| TASK ITEM |
Write out exactly the lines from the one with "Task: Open the Hugo Bernal card" through the last line of the data below, but not the pictures.

........

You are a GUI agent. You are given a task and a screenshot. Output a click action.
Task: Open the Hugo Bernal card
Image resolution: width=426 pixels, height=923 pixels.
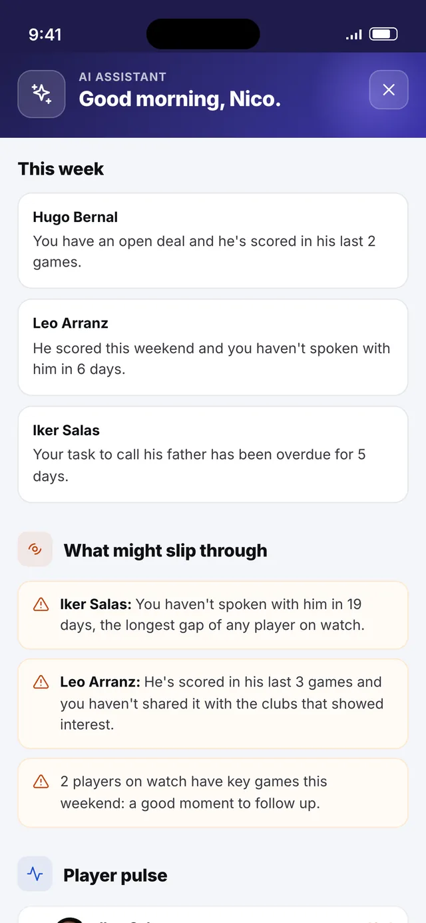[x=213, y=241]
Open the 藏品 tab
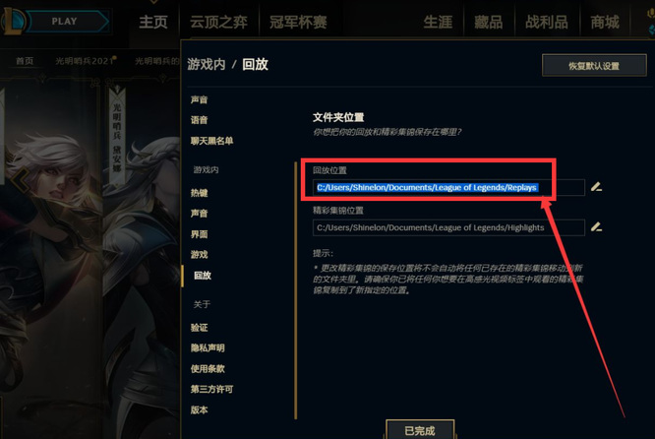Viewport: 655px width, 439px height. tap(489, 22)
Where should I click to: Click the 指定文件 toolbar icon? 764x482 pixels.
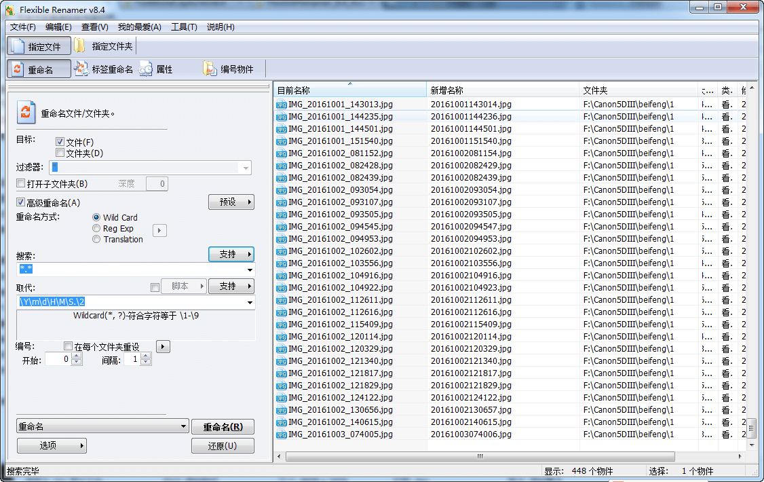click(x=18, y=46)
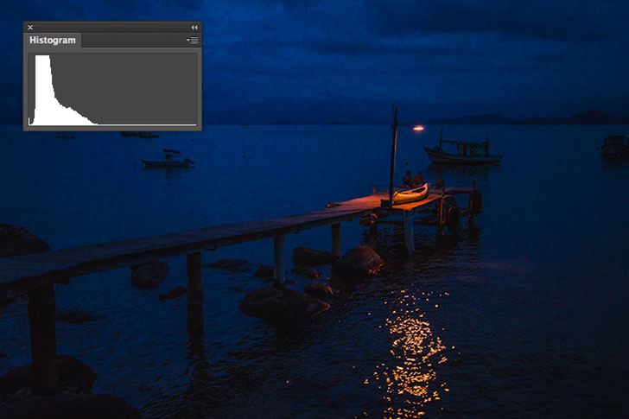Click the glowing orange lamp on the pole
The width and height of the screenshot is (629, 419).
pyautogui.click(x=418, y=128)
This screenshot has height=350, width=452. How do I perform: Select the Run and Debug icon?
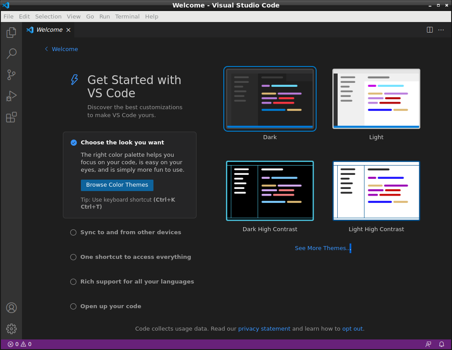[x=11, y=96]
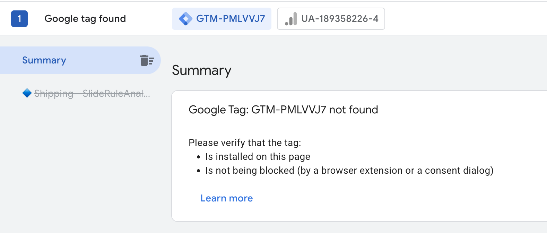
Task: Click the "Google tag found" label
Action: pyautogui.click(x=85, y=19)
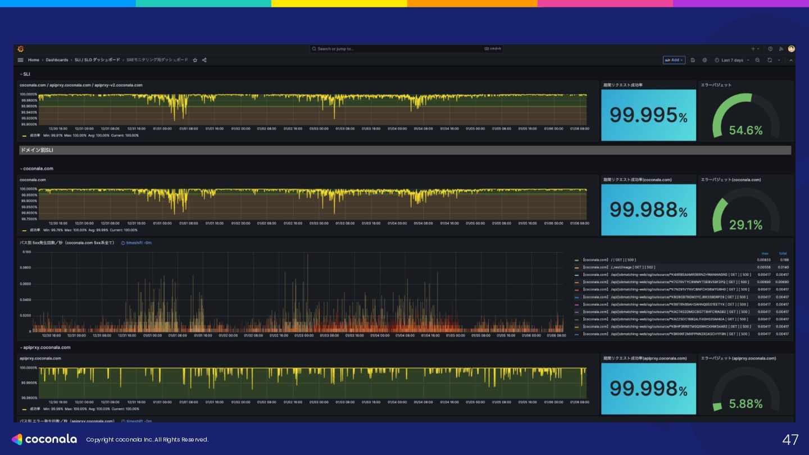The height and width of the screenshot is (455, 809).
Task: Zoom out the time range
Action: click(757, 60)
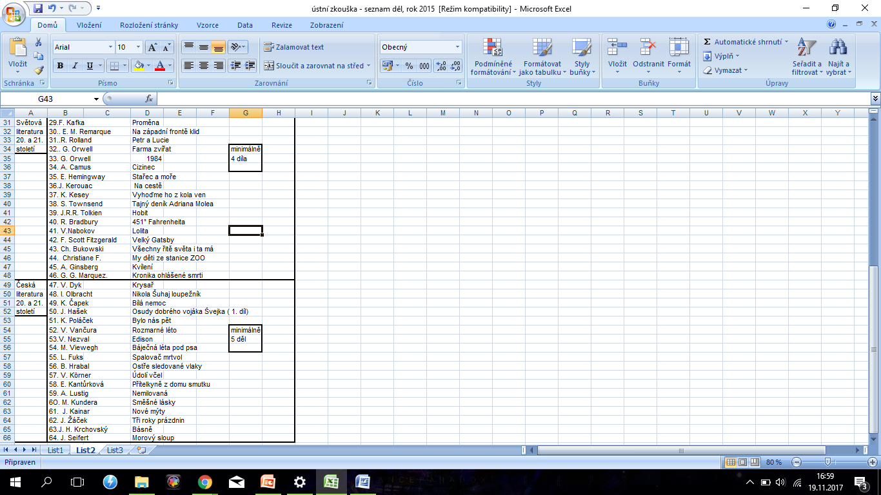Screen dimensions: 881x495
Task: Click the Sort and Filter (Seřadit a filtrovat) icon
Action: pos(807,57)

........

| RESPONSE TO THIS EXERCISE |
Task: Open the Hugo Bernal card
Image resolution: width=426 pixels, height=923 pixels.
[x=213, y=241]
Open the 藏品 tab
Viewport: 655px width, 439px height. tap(489, 22)
Where should I click to: Click the 指定文件 toolbar icon? 764x482 pixels.
click(x=18, y=46)
Click the glowing orange lamp on the pole
The width and height of the screenshot is (629, 419).
pyautogui.click(x=418, y=128)
This screenshot has height=350, width=452. How do I perform: Select the Run and Debug icon?
[x=11, y=96]
Task: Click the "Google tag found" label
Action: pyautogui.click(x=85, y=19)
The height and width of the screenshot is (455, 809).
Task: Zoom out the time range
Action: click(757, 60)
Screen dimensions: 881x495
Task: Click the Sort and Filter (Seřadit a filtrovat) icon
Action: pos(807,57)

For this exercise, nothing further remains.